After being named editor-in-chief last fall, and surprising many with the new title, Weiss led a newsroom meeting this week to lay out her vision for the future.
“Here it is as plain as I can say it: I am here to make CBS News fit for purpose in the 21st century," she said. "Our industry has changed more in the last decade than in the last 150 years, and the transformation isn’t over yet.”
Recalling the days of Walter Cronkite, the network’s most famous anchor, Weiss said everyone trusted him regardless of their politics. A recent Gallup poll showed only about 28 percent trusts the news media today, she said.
Weiss, who is Jewish, was a liberal New York Times columnist before she was pushed out of that famous newsroom over her defense of Israel after the October 2021 Hamas attack.
On her way out the door, her scathing letter to publisher A.G. Sulzberger ripped her colleagues for not understanding the country that had elected Donald Trump. Weiss wanted the opinion page to reflect those views, she wrote, but her Times colleagues who called her a “Nazi” and “racist” didn’t want to hear it.
Weiss went on to start The Free Press, an independent opinion website that was purchased by Paramount last fall in a business deal that sent her to CBS News.
Curtis Houck, of the Media Research Center, told American Family News her first obstacle at CBS News is the network’s troubled and well-deserved reputation.
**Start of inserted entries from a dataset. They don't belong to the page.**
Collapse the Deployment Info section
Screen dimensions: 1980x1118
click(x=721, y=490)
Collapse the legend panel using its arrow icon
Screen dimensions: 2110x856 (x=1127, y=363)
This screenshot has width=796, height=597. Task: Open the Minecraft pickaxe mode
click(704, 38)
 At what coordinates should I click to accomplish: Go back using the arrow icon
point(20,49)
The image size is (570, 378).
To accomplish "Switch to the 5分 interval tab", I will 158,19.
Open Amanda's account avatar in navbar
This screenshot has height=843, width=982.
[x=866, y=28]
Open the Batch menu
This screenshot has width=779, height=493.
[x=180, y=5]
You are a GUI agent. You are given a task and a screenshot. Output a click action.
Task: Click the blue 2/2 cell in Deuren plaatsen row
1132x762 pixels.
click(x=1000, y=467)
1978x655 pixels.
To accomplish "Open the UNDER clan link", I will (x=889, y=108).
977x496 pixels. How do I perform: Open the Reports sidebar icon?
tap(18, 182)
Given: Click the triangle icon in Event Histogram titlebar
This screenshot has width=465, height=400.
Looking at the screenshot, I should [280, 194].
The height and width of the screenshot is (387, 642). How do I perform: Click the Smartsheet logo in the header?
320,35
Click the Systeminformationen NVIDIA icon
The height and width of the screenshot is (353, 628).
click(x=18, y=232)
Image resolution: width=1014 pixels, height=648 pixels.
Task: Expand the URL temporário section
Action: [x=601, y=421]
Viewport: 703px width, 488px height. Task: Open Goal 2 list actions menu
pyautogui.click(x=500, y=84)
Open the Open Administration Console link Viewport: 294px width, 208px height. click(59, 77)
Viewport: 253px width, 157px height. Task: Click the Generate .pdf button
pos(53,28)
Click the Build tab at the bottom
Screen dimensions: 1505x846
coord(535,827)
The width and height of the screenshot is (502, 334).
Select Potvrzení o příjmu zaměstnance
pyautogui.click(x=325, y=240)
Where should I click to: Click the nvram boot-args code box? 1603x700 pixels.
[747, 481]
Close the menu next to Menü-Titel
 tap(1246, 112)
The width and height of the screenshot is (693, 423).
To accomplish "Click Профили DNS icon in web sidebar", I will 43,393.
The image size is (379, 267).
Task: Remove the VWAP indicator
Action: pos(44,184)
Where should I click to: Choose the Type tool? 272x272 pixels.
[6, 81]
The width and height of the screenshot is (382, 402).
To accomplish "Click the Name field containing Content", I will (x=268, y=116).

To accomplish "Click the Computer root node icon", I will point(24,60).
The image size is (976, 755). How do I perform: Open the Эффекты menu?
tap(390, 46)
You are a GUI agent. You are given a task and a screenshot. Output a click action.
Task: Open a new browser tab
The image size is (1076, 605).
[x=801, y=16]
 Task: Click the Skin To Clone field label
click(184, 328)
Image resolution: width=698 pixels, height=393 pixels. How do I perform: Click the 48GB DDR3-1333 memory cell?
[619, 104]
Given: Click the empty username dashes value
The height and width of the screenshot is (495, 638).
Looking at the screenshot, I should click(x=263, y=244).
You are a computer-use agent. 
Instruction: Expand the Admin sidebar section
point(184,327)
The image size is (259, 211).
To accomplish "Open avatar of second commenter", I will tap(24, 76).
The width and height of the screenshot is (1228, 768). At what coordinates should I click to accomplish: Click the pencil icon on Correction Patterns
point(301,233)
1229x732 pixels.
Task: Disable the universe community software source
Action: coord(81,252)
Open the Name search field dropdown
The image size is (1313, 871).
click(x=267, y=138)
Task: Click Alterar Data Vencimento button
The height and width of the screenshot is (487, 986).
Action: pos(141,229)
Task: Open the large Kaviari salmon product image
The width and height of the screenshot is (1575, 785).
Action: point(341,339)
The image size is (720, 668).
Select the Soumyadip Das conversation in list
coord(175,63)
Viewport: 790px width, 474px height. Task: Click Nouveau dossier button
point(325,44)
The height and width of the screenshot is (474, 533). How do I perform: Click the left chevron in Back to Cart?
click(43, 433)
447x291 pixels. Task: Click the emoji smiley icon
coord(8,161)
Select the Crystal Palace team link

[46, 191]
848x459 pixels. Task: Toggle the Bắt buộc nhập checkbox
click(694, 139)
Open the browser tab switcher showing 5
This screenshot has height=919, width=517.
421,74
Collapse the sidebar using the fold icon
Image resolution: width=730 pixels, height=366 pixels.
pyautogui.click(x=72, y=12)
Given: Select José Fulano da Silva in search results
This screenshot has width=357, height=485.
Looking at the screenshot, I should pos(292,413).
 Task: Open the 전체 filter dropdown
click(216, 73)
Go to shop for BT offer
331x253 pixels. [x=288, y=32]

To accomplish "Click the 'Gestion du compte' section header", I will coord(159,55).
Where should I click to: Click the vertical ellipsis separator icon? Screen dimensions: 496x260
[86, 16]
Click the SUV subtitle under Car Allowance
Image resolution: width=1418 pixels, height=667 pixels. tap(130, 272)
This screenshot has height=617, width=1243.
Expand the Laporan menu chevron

“People do not trust a legacy, elite media, and we should want to do something about it,” Houck, referring to the liberal newsroom, said. “We should look at ourselves in the mirror.”
Weiss, in fact, gave her colleagues a similar warning. “We have to start by looking honestly at ourselves," Weiss warned. "We are not producing a product that enough people want."
One looming problem with liberal reporters and editors, however, is they think their worldview beliefs about politics, economics, and religion are mainstream views. So there is no reason, in their mind, to look at themselves in the mirror.
Reporting on Weiss and the newsroom meeting, The Washington Post provided an example of that political blindness. It described The Free Press as a “conservative website,” when its founder and a majority of its contributors describe themselves as liberal.
Houck said CBS has been following the same playbook the other legacy outlets have been running with: President Donald Trump is "Orange Man Bad” and therefore only deserves negative coverage.
There’s a reason, he added, why the public tells pollsters they don't trust the news media anymore.